-- START Records --

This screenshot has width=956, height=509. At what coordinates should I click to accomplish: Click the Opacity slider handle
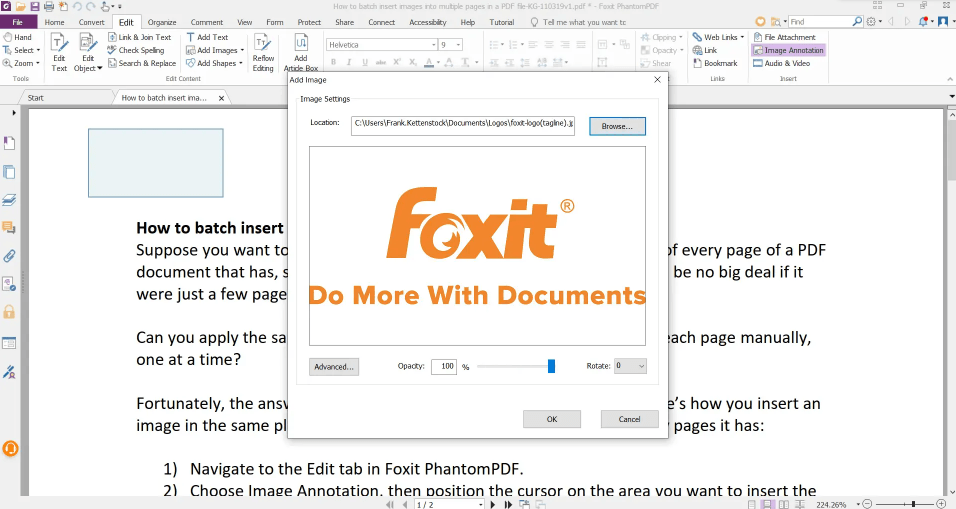[551, 367]
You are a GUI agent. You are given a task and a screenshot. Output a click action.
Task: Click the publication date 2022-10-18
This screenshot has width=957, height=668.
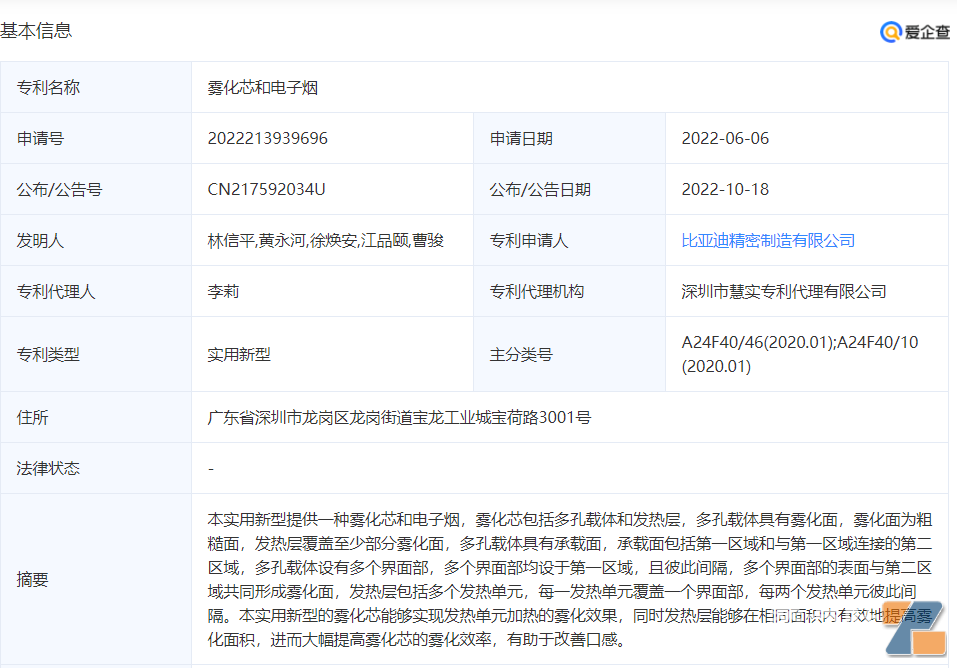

-- END Records --

## Your task
Reproduce every line of the listing above word for word, omitting the pictures.

## Solution for this task
This screenshot has width=956, height=509. At what coordinates should I click to accomplish: Click the Opacity slider handle
[551, 367]
You are a GUI agent. You are given a task and a screenshot. Output a click action.
Task: Click the publication date 2022-10-18
This screenshot has width=957, height=668.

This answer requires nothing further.